Authors

D González-Pacanowska²; V M Castillo-Acosta²; M Valente²; L M Ruiz-Pérez²; E J Van Damme³; Y Igarashi¹; J Balzarini⁴;  ¹ Biotechnology Research Center, Toyama Prefectural University, Japan;  ² Instituto de Parasitología y Biomedicina “López-Neyra”. CSIC., Spain;  ³ Laboratory of Biochemistry and Glycobiology, Ghent University, Belgium;  ⁴ Rega Institute for Medical Research, KU Leuven, Belgium

Discussion

In Trypanosoma brucei, surface VSGs are modified by mannose rich or complex glycans. We have identified a series of carbohydrate-binding agents (CBAs) that bind to surface glycoproteins and exhibit a strong trypanocidal activity against the clinically relevant bloodstream form. Analysis of the mode of action showed a rapid internalization of glycoprotein-CBA complexes and accumulation in the lysosome leading to perturbation in endocytosis and in the progression of the cell cycle. Long-term exposure to peptidic agents such as Hippeastrum hybrid agglutinin yielded resistant parasites with reduced CBA binding and uptake. Resistant cell lines present modifications in the glycosylation profile of VSGs as a result of genetic rearrangements in the TbSTT3B oligosaccharyltransferase (OST) gene. The resistance phenotype was associated with the total loss of the expression of this OST, and a reduction of infectivity and virulence in mice. Carbohydrate-binding nonpeptidic compounds were also tested and exhibit pronounced antiparasitic activity. As an example, pradimicin and its derivatives are non-peptidic CBAs that adhere to the carbohydrate moiety of Trypanosoma brucei (etiological agent of sleeping sickness) surface glycoproteins inducing parasite lysis in vitro.
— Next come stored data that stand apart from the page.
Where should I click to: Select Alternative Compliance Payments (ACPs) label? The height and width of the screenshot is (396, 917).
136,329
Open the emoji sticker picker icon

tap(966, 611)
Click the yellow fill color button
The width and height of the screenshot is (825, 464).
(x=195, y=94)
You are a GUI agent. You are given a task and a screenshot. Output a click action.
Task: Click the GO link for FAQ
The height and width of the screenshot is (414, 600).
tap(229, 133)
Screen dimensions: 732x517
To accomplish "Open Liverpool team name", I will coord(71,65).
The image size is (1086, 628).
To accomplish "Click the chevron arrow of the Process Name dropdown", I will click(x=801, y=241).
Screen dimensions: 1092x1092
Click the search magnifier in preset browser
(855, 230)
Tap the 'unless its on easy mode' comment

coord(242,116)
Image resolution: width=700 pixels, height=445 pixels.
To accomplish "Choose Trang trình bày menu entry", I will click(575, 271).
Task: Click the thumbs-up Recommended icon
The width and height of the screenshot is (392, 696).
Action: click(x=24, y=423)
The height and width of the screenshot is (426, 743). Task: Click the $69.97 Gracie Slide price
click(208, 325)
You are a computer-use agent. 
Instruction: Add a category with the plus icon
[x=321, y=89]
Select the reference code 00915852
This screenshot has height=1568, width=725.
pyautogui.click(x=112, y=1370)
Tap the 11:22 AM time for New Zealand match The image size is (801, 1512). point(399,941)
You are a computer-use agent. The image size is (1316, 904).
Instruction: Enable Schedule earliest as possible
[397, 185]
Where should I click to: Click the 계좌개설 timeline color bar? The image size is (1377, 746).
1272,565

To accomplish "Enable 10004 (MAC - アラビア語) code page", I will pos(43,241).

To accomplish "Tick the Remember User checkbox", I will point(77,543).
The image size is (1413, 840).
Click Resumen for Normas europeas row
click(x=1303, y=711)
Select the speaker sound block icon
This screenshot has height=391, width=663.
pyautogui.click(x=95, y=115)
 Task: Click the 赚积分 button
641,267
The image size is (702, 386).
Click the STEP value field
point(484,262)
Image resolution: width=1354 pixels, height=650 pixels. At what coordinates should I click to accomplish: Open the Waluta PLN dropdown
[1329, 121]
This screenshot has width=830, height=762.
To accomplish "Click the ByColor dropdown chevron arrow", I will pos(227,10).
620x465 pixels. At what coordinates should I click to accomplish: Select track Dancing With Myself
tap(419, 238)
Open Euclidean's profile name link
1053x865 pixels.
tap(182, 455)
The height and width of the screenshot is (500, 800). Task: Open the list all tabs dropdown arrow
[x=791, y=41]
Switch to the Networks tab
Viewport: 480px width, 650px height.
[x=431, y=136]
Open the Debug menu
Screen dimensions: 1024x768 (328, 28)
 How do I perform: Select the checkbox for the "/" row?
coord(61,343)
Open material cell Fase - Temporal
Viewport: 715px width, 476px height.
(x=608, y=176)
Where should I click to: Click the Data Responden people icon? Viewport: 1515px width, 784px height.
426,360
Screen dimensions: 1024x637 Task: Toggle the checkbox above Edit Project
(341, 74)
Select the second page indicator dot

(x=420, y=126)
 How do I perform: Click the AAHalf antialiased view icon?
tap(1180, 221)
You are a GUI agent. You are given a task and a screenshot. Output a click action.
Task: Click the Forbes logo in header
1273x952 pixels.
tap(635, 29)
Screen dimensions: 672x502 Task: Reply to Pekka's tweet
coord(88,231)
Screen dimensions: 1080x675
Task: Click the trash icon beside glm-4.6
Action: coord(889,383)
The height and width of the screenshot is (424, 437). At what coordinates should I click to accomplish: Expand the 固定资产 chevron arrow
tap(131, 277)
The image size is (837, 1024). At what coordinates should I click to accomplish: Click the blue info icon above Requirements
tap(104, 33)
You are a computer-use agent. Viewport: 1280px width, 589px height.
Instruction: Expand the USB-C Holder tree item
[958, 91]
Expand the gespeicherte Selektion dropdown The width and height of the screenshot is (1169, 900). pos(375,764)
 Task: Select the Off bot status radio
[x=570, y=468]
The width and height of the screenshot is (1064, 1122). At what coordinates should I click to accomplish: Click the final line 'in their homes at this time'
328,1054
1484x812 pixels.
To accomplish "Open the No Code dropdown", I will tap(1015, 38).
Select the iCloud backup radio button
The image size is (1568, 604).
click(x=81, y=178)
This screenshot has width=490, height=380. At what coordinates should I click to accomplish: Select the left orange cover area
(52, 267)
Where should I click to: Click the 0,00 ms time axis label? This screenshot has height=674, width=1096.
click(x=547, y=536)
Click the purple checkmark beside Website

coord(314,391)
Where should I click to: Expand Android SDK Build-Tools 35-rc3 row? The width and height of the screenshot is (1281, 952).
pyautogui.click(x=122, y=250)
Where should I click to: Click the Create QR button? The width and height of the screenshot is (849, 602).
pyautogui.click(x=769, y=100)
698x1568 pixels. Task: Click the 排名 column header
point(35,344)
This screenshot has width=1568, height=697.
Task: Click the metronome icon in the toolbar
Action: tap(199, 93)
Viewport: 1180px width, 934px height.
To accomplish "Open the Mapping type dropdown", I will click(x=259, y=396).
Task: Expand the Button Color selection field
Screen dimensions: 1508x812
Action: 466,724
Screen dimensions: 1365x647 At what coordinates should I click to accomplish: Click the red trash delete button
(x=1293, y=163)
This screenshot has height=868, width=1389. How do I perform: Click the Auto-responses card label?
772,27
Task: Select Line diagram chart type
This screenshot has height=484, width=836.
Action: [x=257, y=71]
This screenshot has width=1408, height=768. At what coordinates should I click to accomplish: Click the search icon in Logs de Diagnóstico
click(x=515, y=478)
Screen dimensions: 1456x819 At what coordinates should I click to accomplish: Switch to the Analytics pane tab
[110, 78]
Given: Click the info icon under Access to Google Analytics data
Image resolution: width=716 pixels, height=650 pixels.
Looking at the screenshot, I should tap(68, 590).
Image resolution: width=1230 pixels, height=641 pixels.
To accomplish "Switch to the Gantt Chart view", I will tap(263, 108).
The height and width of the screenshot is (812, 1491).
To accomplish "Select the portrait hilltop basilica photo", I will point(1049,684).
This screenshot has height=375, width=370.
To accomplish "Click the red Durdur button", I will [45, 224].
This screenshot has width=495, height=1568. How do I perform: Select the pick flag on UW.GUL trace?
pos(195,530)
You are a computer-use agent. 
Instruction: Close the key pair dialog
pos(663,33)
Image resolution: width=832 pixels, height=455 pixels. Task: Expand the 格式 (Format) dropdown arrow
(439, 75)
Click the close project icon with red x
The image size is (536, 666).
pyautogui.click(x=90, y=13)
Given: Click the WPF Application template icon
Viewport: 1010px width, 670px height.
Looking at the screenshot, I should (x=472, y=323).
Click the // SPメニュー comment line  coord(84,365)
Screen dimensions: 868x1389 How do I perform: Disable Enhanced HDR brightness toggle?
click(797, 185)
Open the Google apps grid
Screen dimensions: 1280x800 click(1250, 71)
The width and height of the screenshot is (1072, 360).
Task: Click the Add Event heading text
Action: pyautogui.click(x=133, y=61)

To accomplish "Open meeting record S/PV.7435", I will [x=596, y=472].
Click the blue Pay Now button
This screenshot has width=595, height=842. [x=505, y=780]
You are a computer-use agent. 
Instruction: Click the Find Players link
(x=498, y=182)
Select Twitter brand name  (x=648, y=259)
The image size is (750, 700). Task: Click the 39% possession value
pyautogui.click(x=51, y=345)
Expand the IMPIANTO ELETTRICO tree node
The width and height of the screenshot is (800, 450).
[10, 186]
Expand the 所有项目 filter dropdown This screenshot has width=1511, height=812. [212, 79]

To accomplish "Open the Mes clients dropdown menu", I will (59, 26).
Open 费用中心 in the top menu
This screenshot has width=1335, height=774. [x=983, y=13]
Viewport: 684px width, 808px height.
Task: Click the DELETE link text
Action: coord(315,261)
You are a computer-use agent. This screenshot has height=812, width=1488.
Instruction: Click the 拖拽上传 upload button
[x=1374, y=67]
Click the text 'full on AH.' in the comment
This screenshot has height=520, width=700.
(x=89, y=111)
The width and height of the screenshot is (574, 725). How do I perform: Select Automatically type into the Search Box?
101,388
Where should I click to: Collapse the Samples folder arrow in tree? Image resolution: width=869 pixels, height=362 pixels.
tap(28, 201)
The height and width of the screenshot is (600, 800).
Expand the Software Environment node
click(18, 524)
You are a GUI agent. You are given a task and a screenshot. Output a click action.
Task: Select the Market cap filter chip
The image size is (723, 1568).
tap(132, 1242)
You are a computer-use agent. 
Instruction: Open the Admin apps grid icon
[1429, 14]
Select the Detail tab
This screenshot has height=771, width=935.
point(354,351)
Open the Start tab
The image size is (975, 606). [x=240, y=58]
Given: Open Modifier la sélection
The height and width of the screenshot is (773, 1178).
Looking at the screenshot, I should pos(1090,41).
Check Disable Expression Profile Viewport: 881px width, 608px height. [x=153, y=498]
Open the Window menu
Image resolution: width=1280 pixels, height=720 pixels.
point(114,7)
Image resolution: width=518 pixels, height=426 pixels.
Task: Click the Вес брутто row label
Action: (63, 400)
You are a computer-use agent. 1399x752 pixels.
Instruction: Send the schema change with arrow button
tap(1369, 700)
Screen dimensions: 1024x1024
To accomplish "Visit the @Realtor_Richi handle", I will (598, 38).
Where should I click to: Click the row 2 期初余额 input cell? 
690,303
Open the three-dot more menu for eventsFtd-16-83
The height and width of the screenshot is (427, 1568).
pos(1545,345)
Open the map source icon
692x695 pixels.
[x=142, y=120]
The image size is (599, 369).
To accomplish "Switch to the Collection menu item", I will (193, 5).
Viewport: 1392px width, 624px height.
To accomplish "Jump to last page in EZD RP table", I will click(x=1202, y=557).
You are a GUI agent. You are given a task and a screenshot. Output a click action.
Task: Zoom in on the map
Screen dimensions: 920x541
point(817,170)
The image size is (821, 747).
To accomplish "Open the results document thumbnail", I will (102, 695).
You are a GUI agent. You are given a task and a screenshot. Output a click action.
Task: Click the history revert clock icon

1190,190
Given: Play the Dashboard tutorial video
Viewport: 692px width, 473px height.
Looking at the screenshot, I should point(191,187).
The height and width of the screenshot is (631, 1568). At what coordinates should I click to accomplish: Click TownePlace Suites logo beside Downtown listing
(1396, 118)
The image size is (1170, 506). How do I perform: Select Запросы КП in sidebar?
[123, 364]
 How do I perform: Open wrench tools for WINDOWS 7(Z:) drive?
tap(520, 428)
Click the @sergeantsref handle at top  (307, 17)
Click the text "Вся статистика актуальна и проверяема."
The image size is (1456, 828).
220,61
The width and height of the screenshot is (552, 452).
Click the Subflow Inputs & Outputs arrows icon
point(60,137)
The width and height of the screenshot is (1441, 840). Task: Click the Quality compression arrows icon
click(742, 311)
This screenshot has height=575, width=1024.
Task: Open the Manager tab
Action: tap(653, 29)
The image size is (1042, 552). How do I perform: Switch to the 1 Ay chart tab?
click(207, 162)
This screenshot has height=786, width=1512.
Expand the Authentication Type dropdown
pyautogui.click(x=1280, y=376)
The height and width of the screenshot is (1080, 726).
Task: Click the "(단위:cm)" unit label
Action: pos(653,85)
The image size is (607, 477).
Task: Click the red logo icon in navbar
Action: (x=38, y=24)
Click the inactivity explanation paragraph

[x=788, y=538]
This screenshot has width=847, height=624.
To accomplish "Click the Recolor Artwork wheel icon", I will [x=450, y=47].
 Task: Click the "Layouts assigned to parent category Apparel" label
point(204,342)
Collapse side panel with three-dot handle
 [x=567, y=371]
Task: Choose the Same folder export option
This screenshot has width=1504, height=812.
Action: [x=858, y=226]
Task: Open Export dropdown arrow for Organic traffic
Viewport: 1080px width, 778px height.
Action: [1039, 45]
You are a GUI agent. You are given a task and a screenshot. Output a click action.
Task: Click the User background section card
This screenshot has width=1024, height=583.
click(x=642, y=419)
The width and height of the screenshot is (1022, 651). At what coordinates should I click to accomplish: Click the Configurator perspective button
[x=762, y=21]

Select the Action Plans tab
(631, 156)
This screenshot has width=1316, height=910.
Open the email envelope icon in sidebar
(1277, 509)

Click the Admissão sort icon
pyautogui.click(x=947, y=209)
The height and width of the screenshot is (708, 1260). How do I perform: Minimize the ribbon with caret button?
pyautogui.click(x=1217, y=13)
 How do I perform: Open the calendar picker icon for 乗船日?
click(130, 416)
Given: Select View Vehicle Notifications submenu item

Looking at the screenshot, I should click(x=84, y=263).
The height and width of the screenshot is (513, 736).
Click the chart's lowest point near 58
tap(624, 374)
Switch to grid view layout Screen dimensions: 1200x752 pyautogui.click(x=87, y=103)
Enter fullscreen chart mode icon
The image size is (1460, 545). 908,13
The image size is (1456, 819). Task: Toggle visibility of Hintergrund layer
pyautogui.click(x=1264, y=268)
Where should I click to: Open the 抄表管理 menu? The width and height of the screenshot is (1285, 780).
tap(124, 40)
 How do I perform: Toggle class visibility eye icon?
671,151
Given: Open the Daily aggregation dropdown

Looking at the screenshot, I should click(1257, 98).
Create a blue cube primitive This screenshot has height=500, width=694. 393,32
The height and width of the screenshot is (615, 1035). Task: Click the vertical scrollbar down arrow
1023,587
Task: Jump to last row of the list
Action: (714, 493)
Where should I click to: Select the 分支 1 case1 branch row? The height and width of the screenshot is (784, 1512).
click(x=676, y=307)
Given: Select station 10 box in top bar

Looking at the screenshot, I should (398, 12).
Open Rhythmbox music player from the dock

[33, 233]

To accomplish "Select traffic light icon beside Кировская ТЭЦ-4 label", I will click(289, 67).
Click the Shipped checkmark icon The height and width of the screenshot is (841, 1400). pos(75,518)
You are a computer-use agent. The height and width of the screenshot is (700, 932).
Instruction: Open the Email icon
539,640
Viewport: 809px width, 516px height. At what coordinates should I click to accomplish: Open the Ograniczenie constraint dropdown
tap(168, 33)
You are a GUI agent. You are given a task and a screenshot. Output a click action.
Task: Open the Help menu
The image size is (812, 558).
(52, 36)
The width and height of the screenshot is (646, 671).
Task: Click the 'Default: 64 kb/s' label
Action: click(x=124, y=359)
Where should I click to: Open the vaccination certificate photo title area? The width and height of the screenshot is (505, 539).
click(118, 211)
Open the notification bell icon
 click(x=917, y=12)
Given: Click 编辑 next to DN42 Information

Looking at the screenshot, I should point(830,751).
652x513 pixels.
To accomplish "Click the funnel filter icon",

Notably, pradimicin S enables cure of an acute form of sleeping sickness in mice. By inducing resistance in vitro we have established that the composition of the sugars attached to the variant surface glycoproteins are critical to the mode of action of pradimicins and play an important role in infectivity. Thus, specific glycosylation patterns are important for CBA cytotoxicity and parasite fitness in vivo and agents binding efficiently to surface glycoproteins may provide a unique and highly novel avenue for the development of treatments against parasitic diseases. We are currently exploring the potential of this class of compounds in the treatment of other parasitic diseases.